Herge, real name Georges Remi, died in 1983 when "HIV was already known but not identifiable in blood," said Philippe Goddin, who will publish his biography in the autumn through a publisher controlled by Herge's family.

Due to a rare congenital illness, coproporphyria -- an enzyme disorder -- Herge had blood transfusions every week towards the end of his life.

"He began to suffer repeated infections, which didn't tally with his coproporphyria," or the other medical problems he suffered from, Goddin said in Tuesday's edition of the Brussels newspaper Le Soir.

His research led him to believe that the regular blood transfusions transfusions were "without doubt the origin of the flus, pneumonia and bronchitis which repeatedly hit Herge," and that he could have been an undiagnosed victim of AIDS.

Herge died, officially of leukemia, on March 3, 1983.

Belgium is issuing a special commemorative stamp to mark the centenary of its celebrated son.

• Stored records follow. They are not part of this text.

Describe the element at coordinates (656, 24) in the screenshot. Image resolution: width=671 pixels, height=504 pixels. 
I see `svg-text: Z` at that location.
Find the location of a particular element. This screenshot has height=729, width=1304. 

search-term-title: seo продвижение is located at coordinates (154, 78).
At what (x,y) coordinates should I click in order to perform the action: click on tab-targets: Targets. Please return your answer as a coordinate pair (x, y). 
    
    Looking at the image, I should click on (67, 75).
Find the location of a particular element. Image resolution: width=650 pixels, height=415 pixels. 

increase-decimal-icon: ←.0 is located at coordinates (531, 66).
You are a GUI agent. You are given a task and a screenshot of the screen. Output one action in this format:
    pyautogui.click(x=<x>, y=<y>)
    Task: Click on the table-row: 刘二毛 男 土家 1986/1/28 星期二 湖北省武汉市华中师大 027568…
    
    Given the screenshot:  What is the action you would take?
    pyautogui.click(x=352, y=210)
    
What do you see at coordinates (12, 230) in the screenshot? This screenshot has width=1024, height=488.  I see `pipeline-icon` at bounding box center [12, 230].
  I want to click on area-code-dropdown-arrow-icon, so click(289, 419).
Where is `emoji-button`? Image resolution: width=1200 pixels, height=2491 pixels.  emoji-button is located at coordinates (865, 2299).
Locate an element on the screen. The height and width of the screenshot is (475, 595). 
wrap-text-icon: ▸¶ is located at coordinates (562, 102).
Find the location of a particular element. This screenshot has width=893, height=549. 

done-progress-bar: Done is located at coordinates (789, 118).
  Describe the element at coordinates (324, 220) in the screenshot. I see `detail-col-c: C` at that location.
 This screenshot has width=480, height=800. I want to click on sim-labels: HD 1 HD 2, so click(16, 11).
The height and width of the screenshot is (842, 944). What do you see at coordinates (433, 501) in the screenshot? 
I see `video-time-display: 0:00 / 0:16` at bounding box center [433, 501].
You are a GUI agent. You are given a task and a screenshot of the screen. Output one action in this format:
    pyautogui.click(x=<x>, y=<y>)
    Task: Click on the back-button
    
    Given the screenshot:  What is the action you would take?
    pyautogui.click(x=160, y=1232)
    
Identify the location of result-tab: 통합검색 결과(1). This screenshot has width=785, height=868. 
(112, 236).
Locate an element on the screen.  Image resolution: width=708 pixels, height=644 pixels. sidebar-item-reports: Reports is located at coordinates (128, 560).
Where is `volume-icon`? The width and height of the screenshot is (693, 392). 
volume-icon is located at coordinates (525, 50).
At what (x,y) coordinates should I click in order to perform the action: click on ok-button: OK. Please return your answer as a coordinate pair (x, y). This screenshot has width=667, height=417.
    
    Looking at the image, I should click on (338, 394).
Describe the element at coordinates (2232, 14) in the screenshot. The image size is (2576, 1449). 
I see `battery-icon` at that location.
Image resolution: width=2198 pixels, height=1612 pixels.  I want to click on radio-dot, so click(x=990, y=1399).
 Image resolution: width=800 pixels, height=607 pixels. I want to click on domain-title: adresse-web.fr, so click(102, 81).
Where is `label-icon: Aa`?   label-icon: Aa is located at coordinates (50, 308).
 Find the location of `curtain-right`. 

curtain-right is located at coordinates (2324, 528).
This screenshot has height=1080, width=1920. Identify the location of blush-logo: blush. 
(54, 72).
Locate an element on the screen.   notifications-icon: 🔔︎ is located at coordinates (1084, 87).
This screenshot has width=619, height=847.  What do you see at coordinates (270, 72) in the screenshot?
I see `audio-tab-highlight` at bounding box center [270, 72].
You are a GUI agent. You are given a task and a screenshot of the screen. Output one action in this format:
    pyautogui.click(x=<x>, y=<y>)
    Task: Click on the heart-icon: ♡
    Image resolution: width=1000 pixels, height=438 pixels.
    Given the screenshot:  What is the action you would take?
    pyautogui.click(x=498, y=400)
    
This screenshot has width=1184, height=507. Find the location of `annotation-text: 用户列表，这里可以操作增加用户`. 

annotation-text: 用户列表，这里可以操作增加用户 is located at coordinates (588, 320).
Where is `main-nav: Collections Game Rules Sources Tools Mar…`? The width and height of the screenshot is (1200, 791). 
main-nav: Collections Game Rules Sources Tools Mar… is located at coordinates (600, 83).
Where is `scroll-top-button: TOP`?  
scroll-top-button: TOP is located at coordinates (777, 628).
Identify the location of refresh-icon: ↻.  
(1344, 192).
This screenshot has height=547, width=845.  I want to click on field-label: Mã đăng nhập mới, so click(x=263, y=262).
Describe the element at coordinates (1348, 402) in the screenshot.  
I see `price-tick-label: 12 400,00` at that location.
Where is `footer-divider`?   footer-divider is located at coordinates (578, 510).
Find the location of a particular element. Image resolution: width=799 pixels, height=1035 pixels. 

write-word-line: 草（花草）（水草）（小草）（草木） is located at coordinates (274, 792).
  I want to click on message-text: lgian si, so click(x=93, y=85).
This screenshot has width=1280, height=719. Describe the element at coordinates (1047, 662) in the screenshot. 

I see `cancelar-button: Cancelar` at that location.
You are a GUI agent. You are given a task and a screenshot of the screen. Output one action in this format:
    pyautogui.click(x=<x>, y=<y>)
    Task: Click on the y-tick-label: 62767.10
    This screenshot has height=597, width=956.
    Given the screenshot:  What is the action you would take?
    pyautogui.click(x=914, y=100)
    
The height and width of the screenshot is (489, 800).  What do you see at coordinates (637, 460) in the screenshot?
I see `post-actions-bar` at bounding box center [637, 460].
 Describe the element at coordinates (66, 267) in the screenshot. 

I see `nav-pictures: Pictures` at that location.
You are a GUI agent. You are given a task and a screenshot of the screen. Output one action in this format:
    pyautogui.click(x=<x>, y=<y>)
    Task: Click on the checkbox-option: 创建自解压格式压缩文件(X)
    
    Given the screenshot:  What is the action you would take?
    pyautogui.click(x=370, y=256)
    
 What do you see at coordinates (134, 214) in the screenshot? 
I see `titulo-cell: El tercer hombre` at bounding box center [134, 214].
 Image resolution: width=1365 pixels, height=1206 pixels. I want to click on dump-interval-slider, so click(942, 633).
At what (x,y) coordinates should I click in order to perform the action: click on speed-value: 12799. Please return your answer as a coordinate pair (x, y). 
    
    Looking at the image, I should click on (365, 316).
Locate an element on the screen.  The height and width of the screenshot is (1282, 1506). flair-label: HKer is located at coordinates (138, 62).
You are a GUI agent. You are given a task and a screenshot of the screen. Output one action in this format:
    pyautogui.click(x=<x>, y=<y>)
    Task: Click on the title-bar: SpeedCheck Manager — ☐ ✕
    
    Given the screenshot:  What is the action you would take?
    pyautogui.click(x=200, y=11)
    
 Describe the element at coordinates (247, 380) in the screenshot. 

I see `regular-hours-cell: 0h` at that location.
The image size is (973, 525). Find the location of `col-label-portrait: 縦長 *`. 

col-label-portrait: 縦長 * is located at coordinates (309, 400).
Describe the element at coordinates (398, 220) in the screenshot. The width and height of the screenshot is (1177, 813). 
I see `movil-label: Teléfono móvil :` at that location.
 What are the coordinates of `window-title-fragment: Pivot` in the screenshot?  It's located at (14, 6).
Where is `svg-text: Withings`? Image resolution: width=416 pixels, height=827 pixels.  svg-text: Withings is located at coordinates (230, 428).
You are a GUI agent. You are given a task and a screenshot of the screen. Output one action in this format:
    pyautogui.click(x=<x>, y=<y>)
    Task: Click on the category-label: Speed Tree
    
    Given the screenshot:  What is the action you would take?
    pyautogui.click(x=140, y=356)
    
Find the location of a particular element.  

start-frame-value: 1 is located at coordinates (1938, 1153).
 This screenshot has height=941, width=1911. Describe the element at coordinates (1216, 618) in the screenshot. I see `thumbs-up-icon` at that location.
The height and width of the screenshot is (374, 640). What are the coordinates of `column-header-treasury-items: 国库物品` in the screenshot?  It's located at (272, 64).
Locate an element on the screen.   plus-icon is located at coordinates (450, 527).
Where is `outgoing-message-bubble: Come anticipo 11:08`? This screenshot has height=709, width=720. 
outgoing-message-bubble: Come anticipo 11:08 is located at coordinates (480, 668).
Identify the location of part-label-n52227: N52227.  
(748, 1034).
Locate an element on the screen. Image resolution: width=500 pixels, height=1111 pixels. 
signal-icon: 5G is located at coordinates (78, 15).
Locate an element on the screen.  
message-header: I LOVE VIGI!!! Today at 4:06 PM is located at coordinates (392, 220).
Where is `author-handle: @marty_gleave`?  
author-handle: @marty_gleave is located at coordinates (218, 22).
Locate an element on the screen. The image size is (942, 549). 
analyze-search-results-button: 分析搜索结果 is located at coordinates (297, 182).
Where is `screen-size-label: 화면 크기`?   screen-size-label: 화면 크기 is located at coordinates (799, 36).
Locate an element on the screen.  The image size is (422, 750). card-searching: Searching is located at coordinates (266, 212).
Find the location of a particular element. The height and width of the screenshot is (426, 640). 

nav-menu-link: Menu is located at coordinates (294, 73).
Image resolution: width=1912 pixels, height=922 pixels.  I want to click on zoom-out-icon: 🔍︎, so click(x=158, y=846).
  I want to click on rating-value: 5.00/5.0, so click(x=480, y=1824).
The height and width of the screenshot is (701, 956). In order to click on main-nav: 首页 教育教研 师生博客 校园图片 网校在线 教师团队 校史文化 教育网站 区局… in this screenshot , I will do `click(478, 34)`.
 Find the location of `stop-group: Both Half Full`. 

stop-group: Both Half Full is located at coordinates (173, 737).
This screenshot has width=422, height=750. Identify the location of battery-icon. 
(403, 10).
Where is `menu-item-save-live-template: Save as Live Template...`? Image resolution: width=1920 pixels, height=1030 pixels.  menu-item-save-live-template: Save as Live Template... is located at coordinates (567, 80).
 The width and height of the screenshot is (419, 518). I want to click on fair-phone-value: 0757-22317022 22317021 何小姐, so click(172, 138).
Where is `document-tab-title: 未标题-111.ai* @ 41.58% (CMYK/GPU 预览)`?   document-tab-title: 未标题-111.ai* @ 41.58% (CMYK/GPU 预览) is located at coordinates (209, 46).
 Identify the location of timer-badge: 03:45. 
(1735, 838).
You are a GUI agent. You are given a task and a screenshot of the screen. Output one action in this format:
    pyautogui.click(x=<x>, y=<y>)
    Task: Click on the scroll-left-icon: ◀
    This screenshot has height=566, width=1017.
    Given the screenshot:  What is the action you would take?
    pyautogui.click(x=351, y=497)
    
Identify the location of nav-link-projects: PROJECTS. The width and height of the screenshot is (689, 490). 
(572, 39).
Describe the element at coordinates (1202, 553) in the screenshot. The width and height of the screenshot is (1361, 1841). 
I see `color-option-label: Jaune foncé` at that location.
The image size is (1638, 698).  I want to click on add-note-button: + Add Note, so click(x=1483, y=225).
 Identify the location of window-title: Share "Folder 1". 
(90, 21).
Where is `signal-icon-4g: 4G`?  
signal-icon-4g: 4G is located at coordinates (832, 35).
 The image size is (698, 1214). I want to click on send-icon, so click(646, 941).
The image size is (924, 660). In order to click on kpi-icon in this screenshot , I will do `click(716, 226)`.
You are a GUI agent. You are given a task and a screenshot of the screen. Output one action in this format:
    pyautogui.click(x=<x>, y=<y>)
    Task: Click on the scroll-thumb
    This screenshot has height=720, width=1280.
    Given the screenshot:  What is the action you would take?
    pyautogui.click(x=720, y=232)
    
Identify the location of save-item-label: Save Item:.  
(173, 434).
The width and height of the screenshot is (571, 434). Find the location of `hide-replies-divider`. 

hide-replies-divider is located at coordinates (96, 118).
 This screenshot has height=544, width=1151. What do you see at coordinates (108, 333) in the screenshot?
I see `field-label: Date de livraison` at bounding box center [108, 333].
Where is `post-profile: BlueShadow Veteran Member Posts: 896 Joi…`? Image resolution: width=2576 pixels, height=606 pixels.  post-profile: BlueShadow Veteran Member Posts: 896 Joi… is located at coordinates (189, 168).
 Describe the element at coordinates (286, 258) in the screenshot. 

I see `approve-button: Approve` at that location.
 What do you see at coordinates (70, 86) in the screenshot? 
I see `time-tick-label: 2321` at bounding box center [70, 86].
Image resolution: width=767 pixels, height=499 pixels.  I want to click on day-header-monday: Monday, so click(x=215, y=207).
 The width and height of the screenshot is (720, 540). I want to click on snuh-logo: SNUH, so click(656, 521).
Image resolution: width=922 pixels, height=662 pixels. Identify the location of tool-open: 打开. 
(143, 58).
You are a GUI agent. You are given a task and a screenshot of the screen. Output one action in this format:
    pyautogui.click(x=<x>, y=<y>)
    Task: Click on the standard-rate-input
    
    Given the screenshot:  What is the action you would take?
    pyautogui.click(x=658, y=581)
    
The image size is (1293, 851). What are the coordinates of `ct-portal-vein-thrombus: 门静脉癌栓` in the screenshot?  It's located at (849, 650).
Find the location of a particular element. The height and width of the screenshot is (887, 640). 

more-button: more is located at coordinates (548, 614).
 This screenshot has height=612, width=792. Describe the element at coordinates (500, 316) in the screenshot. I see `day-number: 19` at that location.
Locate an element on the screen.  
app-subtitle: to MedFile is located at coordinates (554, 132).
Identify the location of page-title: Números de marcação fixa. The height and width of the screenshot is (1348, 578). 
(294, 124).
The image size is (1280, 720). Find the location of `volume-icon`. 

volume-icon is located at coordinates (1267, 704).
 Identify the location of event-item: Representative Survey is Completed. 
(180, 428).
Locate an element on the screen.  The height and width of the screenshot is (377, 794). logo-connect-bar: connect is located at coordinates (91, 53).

Monday also saw the laying of a foundation stone for the first Herge Museum at Louvain-La-Neuve, 20 kilometres (12 miles) from Brussels.

And a special exhibition at city hall in Brussels will be open until June 3.

The first episode of a Spielberg film trilogy of the Tintin stories is expected in cinemas in 2009 or 2010.

Herge devised his pen name by reversing his initials.